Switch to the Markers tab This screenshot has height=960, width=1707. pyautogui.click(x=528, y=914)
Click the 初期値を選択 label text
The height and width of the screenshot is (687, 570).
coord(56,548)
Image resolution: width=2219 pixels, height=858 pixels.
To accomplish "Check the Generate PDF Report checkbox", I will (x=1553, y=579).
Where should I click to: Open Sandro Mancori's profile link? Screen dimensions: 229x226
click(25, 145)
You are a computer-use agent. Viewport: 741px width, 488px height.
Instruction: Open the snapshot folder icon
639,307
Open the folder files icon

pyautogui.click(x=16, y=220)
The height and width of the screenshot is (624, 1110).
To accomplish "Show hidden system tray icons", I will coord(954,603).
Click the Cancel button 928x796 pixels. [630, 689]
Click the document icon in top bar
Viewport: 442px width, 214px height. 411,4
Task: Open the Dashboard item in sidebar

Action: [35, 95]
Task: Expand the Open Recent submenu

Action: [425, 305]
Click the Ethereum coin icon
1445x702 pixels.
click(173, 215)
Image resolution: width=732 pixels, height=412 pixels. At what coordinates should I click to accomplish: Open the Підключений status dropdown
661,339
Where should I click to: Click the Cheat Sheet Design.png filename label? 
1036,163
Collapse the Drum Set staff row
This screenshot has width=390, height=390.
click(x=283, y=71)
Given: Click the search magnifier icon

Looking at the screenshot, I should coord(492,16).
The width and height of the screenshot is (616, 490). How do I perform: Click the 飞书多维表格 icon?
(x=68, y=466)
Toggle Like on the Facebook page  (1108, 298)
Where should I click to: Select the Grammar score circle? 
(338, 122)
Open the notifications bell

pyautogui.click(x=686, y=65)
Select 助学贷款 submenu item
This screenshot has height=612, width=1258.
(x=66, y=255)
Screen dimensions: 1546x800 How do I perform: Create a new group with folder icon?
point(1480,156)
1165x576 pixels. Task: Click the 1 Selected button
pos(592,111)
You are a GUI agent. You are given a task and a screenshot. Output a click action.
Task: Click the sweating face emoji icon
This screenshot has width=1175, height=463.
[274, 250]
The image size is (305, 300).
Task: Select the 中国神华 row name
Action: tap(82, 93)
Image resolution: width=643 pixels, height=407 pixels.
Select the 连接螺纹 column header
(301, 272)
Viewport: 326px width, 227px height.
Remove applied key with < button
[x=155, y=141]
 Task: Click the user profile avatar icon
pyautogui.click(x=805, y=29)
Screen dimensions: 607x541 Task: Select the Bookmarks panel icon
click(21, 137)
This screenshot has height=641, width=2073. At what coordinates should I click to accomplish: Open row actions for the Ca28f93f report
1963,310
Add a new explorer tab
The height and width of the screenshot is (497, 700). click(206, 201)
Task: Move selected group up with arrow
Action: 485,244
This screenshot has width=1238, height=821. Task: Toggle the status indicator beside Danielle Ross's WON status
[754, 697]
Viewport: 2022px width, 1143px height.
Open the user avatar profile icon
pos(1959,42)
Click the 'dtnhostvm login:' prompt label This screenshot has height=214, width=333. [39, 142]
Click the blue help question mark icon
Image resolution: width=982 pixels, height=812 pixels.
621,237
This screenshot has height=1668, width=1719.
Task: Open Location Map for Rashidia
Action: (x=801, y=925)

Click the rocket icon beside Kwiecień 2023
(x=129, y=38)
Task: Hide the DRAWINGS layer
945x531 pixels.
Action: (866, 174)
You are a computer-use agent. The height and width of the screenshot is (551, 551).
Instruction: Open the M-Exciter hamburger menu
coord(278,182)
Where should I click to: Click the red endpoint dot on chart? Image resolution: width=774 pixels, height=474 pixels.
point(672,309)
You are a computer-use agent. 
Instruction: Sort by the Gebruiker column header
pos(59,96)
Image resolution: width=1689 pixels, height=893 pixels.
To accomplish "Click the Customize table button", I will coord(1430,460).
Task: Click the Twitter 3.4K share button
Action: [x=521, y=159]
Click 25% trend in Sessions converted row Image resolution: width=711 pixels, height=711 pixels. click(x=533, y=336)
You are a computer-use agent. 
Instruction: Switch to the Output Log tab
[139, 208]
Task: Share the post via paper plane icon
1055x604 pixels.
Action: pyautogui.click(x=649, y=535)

• _SHORT PROBLEM_
Transcribe everything in the listing from the line containing "Click the document icon in top bar" down to the line containing "Action: 485,244", both included.

• _FINISHED EXERCISE_
Click the document icon in top bar
Viewport: 442px width, 214px height. 411,4
Task: Open the Dashboard item in sidebar

Action: [35, 95]
Task: Expand the Open Recent submenu

Action: [425, 305]
Click the Ethereum coin icon
1445x702 pixels.
click(173, 215)
Image resolution: width=732 pixels, height=412 pixels. At what coordinates should I click to accomplish: Open the Підключений status dropdown
661,339
Where should I click to: Click the Cheat Sheet Design.png filename label? 
1036,163
Collapse the Drum Set staff row
This screenshot has width=390, height=390.
click(x=283, y=71)
Given: Click the search magnifier icon

Looking at the screenshot, I should coord(492,16).
The width and height of the screenshot is (616, 490). How do I perform: Click the 飞书多维表格 icon?
(x=68, y=466)
Toggle Like on the Facebook page  (1108, 298)
Where should I click to: Select the Grammar score circle? 
(338, 122)
Open the notifications bell

pyautogui.click(x=686, y=65)
Select 助学贷款 submenu item
This screenshot has height=612, width=1258.
(x=66, y=255)
Screen dimensions: 1546x800 How do I perform: Create a new group with folder icon?
point(1480,156)
1165x576 pixels. Task: Click the 1 Selected button
pos(592,111)
You are a GUI agent. You are given a task and a screenshot. Output a click action.
Task: Click the sweating face emoji icon
This screenshot has width=1175, height=463.
[274, 250]
The image size is (305, 300).
Task: Select the 中国神华 row name
Action: tap(82, 93)
Image resolution: width=643 pixels, height=407 pixels.
Select the 连接螺纹 column header
(301, 272)
Viewport: 326px width, 227px height.
Remove applied key with < button
[x=155, y=141]
 Task: Click the user profile avatar icon
pyautogui.click(x=805, y=29)
Screen dimensions: 607x541 Task: Select the Bookmarks panel icon
click(21, 137)
This screenshot has height=641, width=2073. At what coordinates should I click to accomplish: Open row actions for the Ca28f93f report
1963,310
Add a new explorer tab
The height and width of the screenshot is (497, 700). click(206, 201)
Task: Move selected group up with arrow
Action: 485,244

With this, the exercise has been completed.